● ASSIGNMENT 1: According to the article on The Drivers Cooperative, how many drivers has the co-op signed up since its launch?
● ASSIGNMENT 2: Please reproduce the stretch of the article on The Drivers Cooperative from "Image: Randy Tarampi" through "and increase marketing.".
● ASSIGNMENT 3: Write the next part of the article on The Drivers Cooperative, picking up after its final sentence.

● PROVIDED PASSAGE:
-=-=-=-=-
Workplace

The Drivers Cooperative thinks ridehailing should be owned by drivers, not venture capitalists

The Drivers Cooperative is raising $1 million through crowdfunding to offer a driver-owned alternative to Uber and Lyft in New York City.

Rows of model cars on a white background.

Since its launch, the co-op has amassed 40,000 registered users and 3,400 drivers, and completed more than 2,000 trips.

Image: Randy Tarampi via Unsplash

Uber, Lyft and other tech companies have long held a monopoly in the on-demand economy.

A new driver's co-op operating in New York seeks to change that dynamic, but it's going to be an uphill battle. The Drivers Cooperative has raised a little over $989,000, with the ultimate goal of raising $1.07 million for its ridehailing service that is owned by drivers, rather than founders, executives and venture capitalists. The cooperative told Protocol that it plans to use the crowdfunded money to further develop the app and increase marketing.

Competitors have tried and failed to challenge Uber and Lyft in the past, but the founders at The Drivers Cooperative are hoping the company's fate will be different from the others. The co-op is banking on the notion that customers want more affordable fares while also doing right by drivers and "doing a solid to New York City," The Drivers Cooperative co-founder Ken Lewis told Protocol.

"I think a sense of fairness is what every person feels when they take the cooperative," he said. " ... We're hoping that if The Drivers Cooperative can show their worth, it will show that everyone has got to share in this economy. That's one of the things we want to put the emphasis on: How can more [money] go to the people at the bottom who make the city move?"
-=-=-=-=-
● DATASET CONTENT:
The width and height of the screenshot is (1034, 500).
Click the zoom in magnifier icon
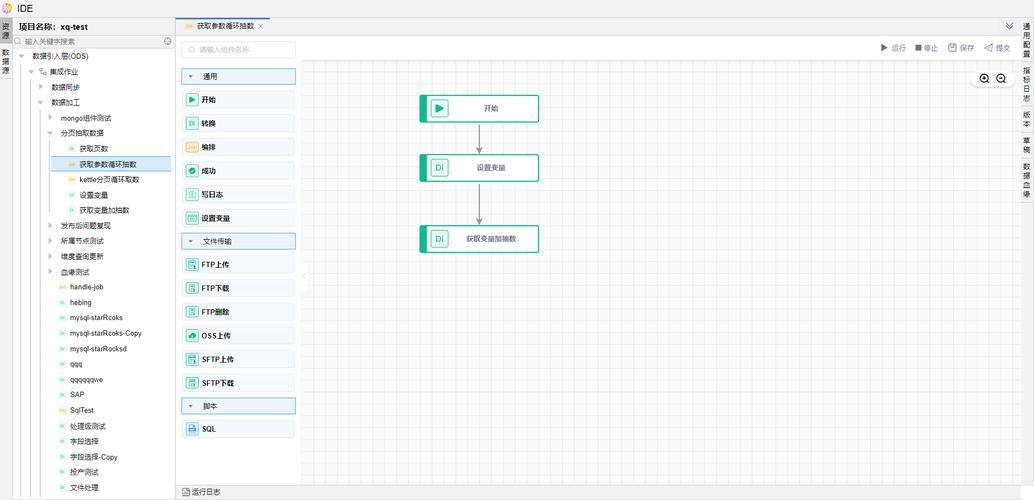pyautogui.click(x=984, y=78)
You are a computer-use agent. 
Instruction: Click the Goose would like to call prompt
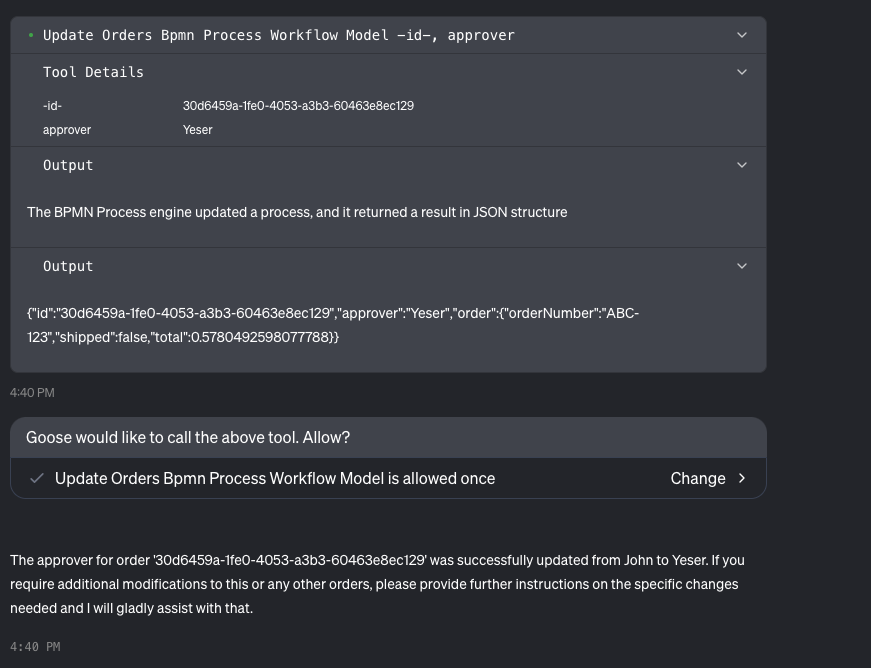[188, 438]
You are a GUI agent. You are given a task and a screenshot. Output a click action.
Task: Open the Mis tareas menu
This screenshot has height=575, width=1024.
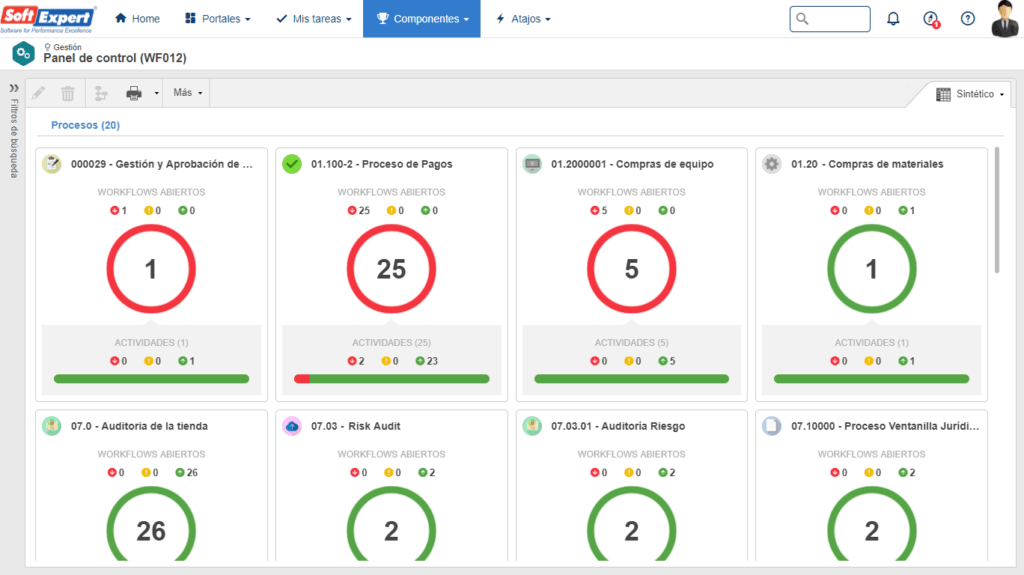point(314,19)
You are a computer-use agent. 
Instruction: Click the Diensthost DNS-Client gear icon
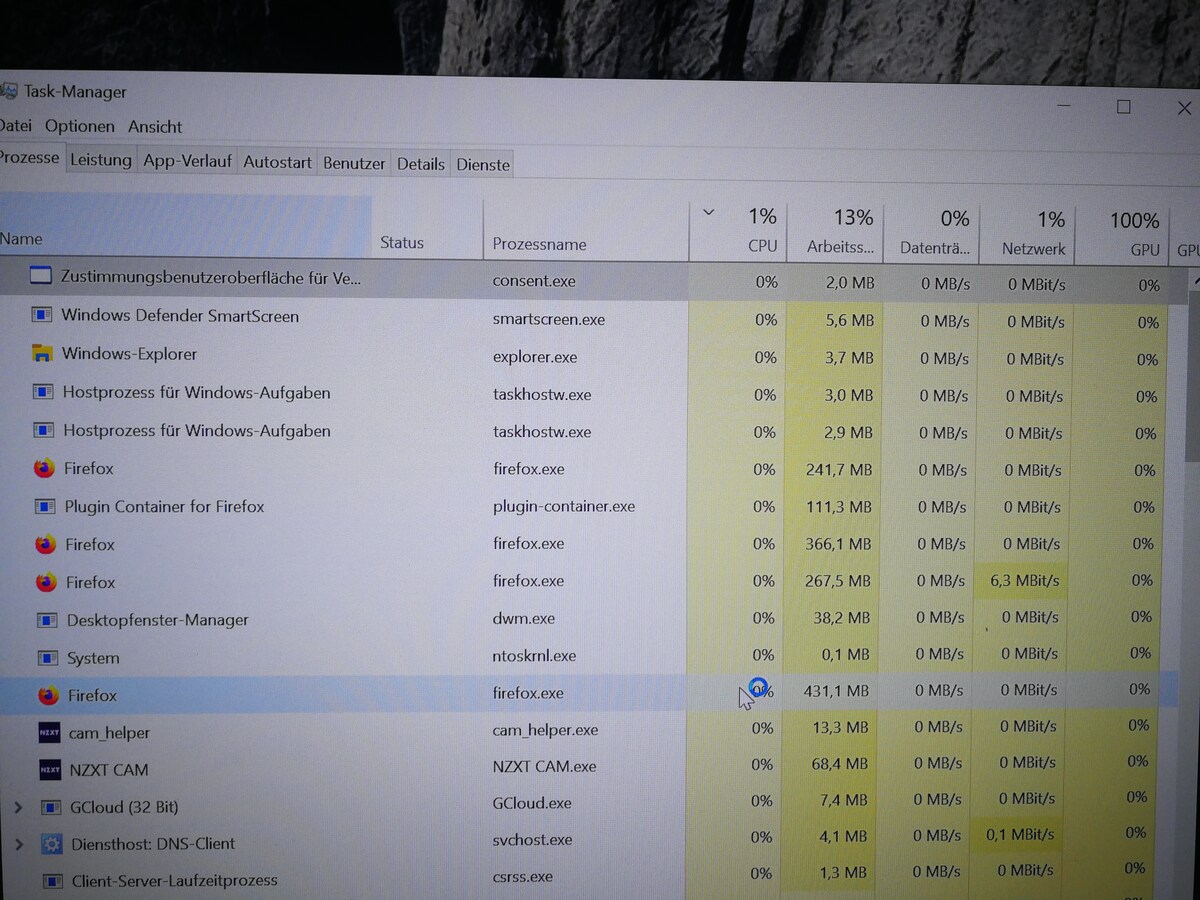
-=-=-=-=-
● WRITTEN ANSWER 1: 3,400 drivers.

● WRITTEN ANSWER 2:
Image: Randy Tarampi via Unsplash

Uber, Lyft and other tech companies have long held a monopoly in the on-demand economy.

A new driver's co-op operating in New York seeks to change that dynamic, but it's going to be an uphill battle. The Drivers Cooperative has raised a little over $989,000, with the ultimate goal of raising $1.07 million for its ridehailing service that is owned by drivers, rather than founders, executives and venture capitalists. The cooperative told Protocol that it plans to use the crowdfunded money to further develop the app and increase marketing.

● WRITTEN ANSWER 3:
The Drivers Cooperative pays drivers $1.64 per mile, which is higher than the required $1.26 per mile NYC minimum. The Drivers Cooperative also only takes a 15% cut from driver fares, compared to Uber's 21.5% take rate. Meanwhile, the cooperative status gives drivers true ownership in the company, which means they get back some of what they put in.

Each driver-member gets one voting share in the company, Lewis said. Drivers also get points for completing trips, recruiting other drivers, recruiting passengers, attending co-op meetings and more. The points ultimately determine the amount of profit-share each driver gets, Lewis explained.

Lewis, a longtime black-car driver who immigrated to the U.S. from the island of Grenada in the nineties, founded The Drivers Cooperative alongside Alissa Orlando, a former operations manager for Uber in East Africa, and Erik Forman, a union organizer and former member of the Independent Drivers Guild. The IDG formed as a partnership between the Machinists Union and Uber in 2016. Despite Forman's involvement with IDG, The Drivers Cooperative is a separate entity, Lewis said.

A key point of contention in the gig economy centers around whether drivers should be independent contractors or employees. In the case of The Drivers Cooperative, driver-members are not employees, Lewis said.

"I think the contractor or full time discussion is one that will continue because most drivers, of course, love the flexibility of this job," Lewis said. "But I do think that there has to be more responsibility of the company, much akin to what the federal standards are for full-time workers."

While The Drivers Cooperative does not offer drivers health insurance, which is one of the biggest concerns many drivers' rights organizations raise, the goal is to eventually offer that benefit.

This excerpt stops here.